| Text for analysis |
Submitted by Ginny:
I worked at a restaurant for close to two years when one of my coworkers, Ben, came onto me pretty hard. He was younger than I was, but was a funny guy and damn attractive to boot, so we started meeting up outside of work.
One time, we were there past closing, and our manager had to run out early. We lasted maybe about three minutes before our hands and mouths were all over each other. We did it in the dining room, we did it at the service station, and we eventually ended up in the kitchen, which was, admittedly, not the smartest place to get it on.
He lifted me onto the counter, then slid me down.
On the stove.
The still-hot stove.
I saw a white flash, and the next thing I knew, I was on top of him, on the floor, screaming my guts out.
He said, "Oh shit, oh shit," over and over again, while I struggled to yell out for some ice or cold water or anything that would tamp down the skin-ripping heat that coursed through my rear and upper thighs.

| Required work |
- A) Answer these questions about the restaurant story, one answer per line:
(i) How long had the writer worked at the restaurant?
(ii) Who had to run out early on the night they stayed past closing?
(iii) What did Ben say over and over again?
- B) Print the restaurant story from "One time, we" up to and including "On the stove.".
The lines after this point come from a separate source unrelated to the restaurant story.

| Records supplied |

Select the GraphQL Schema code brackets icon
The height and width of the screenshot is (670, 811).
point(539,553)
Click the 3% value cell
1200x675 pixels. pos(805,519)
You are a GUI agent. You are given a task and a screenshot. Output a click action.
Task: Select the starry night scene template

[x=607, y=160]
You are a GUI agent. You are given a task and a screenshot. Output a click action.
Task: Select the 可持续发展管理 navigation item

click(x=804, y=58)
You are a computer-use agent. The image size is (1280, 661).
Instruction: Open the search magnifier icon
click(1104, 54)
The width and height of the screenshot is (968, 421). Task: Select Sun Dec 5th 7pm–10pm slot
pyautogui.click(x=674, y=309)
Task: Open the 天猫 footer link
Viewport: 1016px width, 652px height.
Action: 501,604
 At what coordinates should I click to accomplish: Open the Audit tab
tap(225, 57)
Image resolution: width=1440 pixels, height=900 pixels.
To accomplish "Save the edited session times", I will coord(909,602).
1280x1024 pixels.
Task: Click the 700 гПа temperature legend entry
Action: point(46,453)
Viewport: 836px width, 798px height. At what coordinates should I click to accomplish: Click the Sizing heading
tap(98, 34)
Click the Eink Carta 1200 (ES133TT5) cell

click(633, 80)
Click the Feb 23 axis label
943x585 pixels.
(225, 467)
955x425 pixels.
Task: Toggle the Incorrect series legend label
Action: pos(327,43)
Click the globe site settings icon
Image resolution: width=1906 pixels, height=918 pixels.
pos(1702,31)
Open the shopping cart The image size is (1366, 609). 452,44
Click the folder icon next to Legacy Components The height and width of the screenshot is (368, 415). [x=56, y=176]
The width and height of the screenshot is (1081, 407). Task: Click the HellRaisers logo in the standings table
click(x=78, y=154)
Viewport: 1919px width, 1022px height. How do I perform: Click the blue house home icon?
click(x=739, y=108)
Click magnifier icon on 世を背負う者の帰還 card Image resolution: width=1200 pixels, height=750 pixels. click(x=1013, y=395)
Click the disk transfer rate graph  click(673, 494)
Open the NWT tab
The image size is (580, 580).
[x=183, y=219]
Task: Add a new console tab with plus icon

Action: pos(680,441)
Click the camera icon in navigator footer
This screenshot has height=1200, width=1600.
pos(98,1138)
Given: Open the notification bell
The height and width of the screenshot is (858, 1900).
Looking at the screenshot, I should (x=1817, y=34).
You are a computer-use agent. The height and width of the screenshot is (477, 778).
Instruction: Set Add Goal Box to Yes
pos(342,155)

| Expected results |
- A)
(i) Close to two years.
(ii) Their manager.
(iii) "Oh shit, oh shit."

- B)
One time, we were there past closing, and our manager had to run out early. We lasted maybe about three minutes before our hands and mouths were all over each other. We did it in the dining room, we did it at the service station, and we eventually ended up in the kitchen, which was, admittedly, not the smartest place to get it on.
He lifted me onto the counter, then slid me down.
On the stove.